Liquid fractions

Understanding fractions.

Relating mathematical concepts to real-world problems.

Place in front of each student group 3 identical plastic cups and fill one of them up to a specific mark. Then let them work on their tasks.

Have for yourself a cup or measuring cylinder where you marked the level for 1/6 and 3/4 of the water volume you filled into the students' cups. Once a group of students thinks they have solved the 'riddle', give them your reference cup to check if they really measured 1/6 or 3/4, respectively.

You are only allowed to transfer water between the three cups.

1. Get 1/6 of the original volume of water in one cup.

2. Get 3/4 of the original volume of water in one cup.

3. Get 1/5 of the original volume of water in one cup.

Distributing the water evenly over three cups leaves each cup with 1/3 of the water.
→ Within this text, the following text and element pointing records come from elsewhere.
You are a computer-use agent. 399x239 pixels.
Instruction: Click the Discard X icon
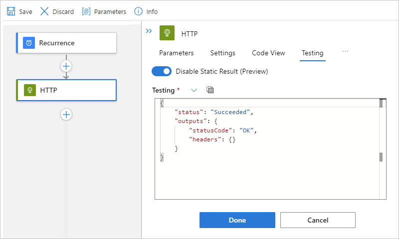44,11
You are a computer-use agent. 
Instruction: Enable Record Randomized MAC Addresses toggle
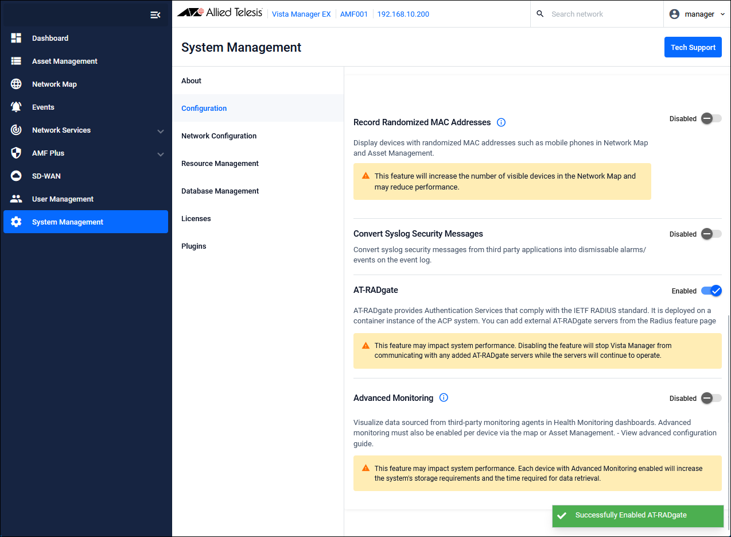pos(711,118)
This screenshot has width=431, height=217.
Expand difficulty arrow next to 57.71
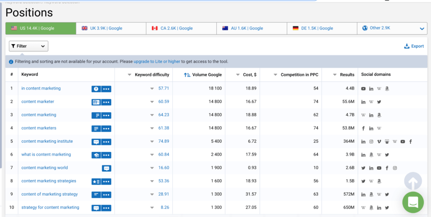coord(152,89)
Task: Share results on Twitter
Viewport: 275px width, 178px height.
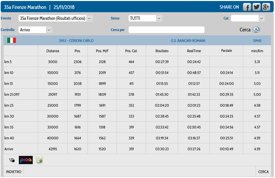Action: click(x=256, y=7)
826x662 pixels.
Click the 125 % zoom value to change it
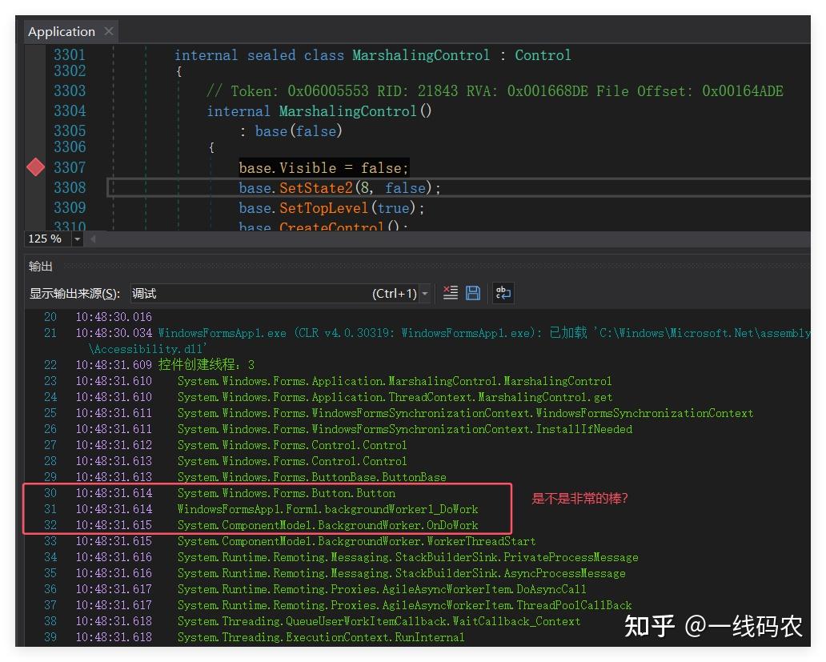(x=46, y=239)
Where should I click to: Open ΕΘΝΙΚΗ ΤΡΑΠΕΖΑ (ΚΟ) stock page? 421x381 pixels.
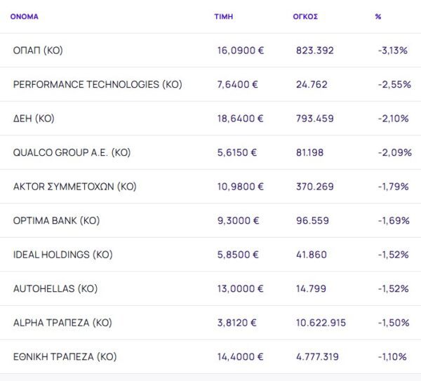(x=65, y=356)
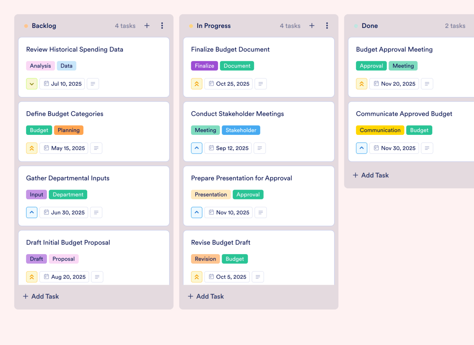Toggle the urgent priority on Finalize Budget Document

pyautogui.click(x=196, y=84)
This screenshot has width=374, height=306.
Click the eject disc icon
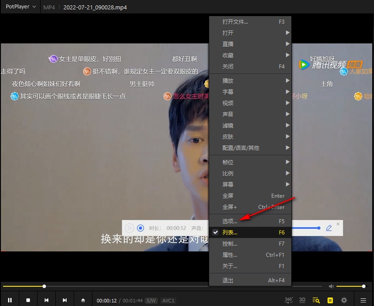coord(83,300)
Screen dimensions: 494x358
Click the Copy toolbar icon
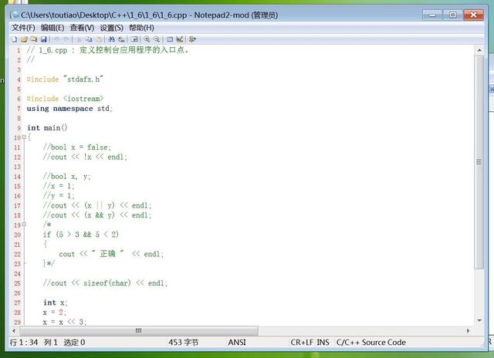[x=89, y=39]
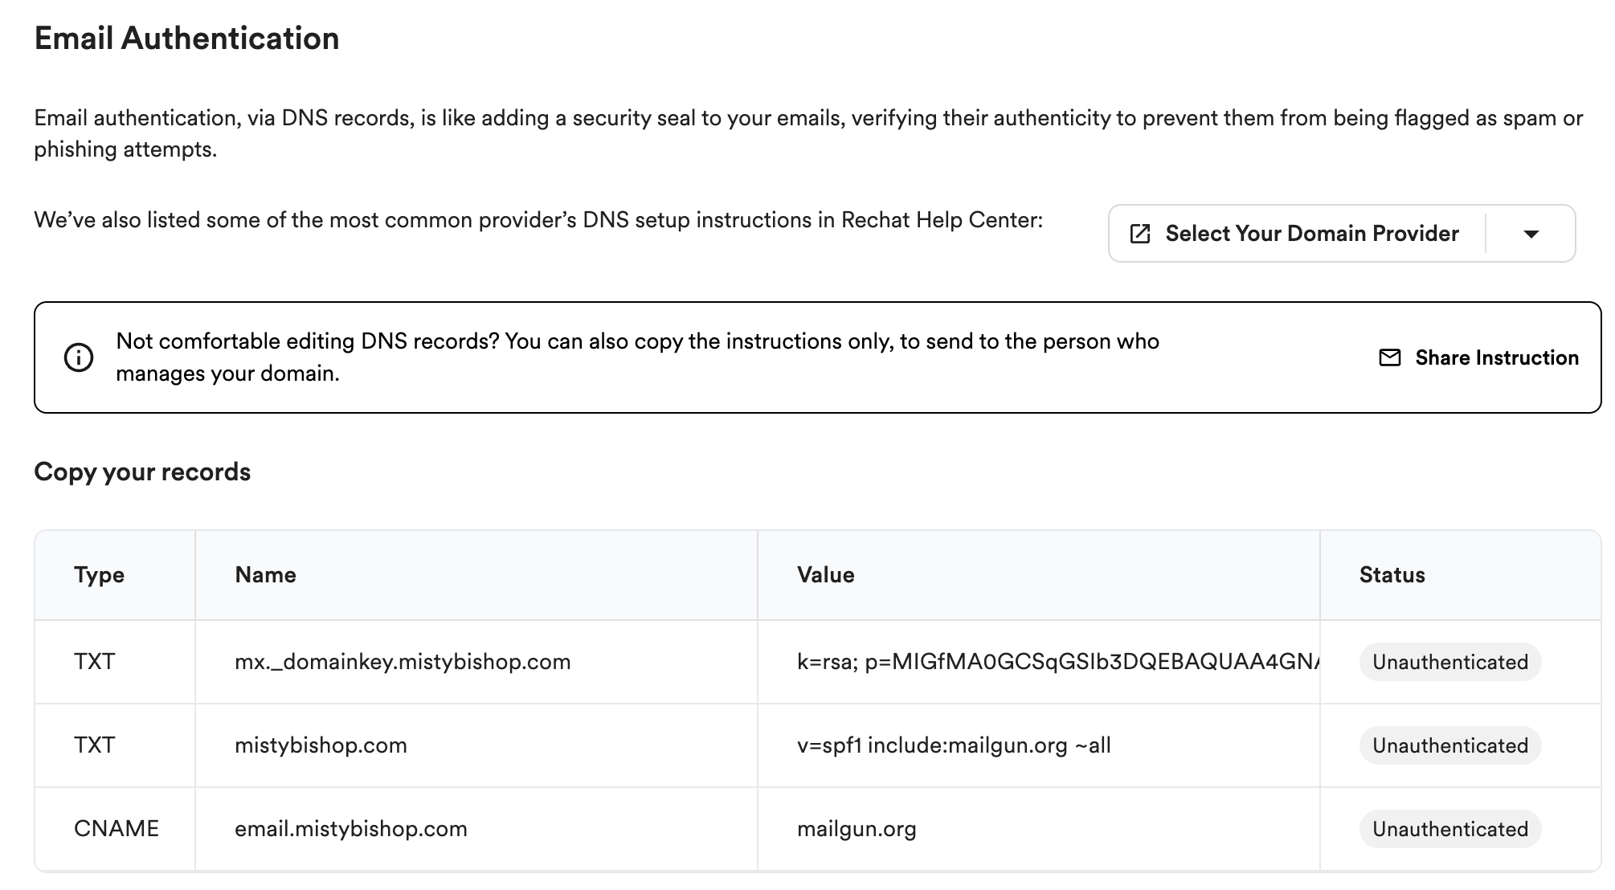Viewport: 1615px width, 890px height.
Task: Click the envelope icon next to Share Instruction
Action: 1389,357
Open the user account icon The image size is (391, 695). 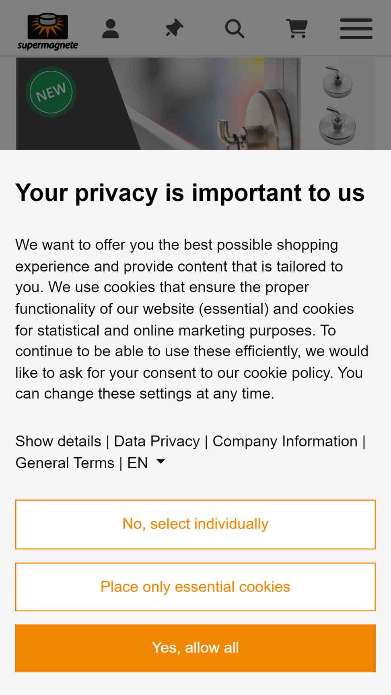(111, 29)
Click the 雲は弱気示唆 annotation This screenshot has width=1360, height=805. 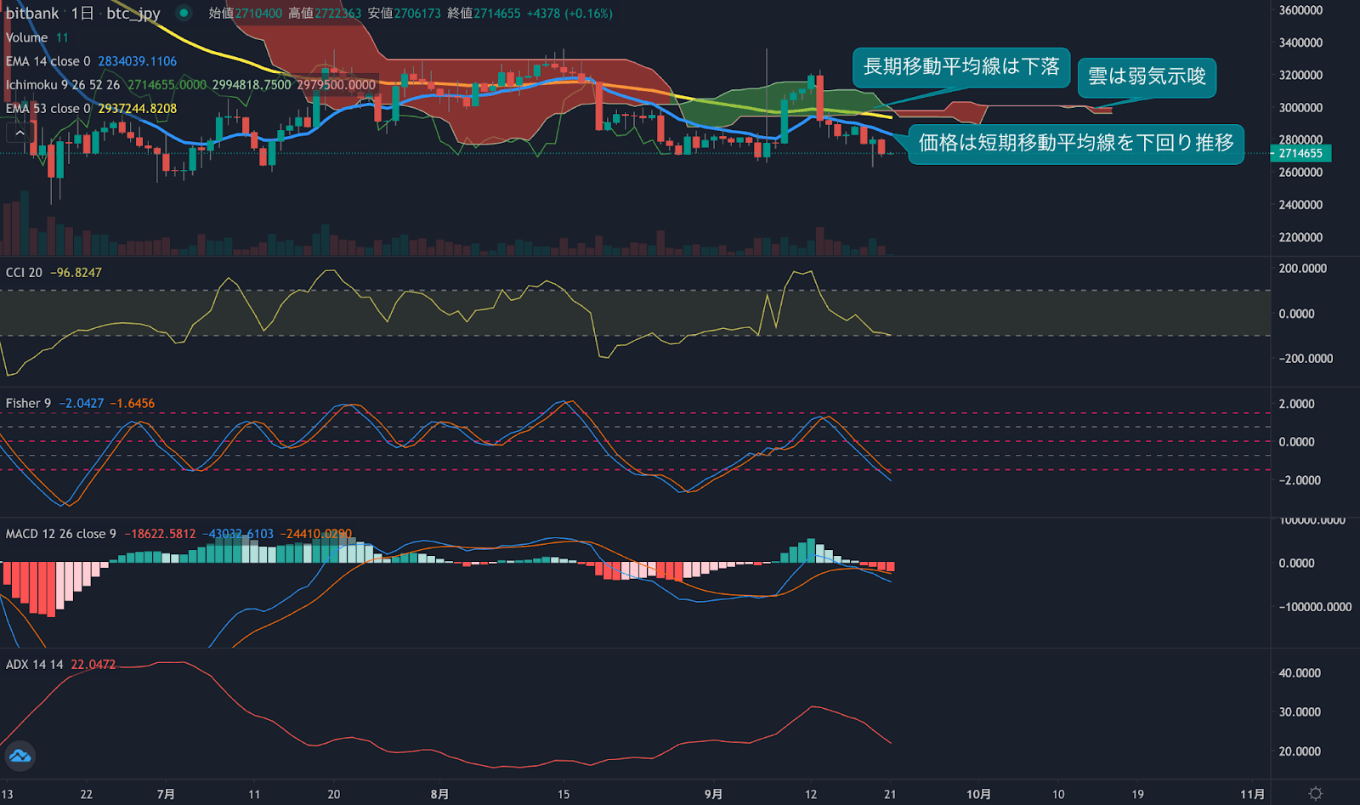(x=1147, y=77)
By emptying one into another and dividing the remaining 1/3 equally in two cups, you end up with two cups containing 1/6th of the original volume.

Dividing the water equally between two cups and then dividing the water in one of them with the third, still empty cup, will produce two cups with 1/4 and one cup of 1/2 of the original volume. To get 3/4, pour one of the 1/4 cups in the 1/2 cup.

To measure with the same method 1/5 of the volume, at least 5 cups are needed. It is not possible to do this with three cups since they only allow divisions by two or three. Although your students might find this question 'stupid', you can draw later on this experience when discussing common denominators.

The goal of this experiment is to link the abstract notion of fractions and their operations to a physical experience. It is therefore important to make this relation explicit in the discussion that follows the experiment, e.g. by drawing on a whiteboards the cups with their respective fill levels and the corresponding fractions and operations (division, summation).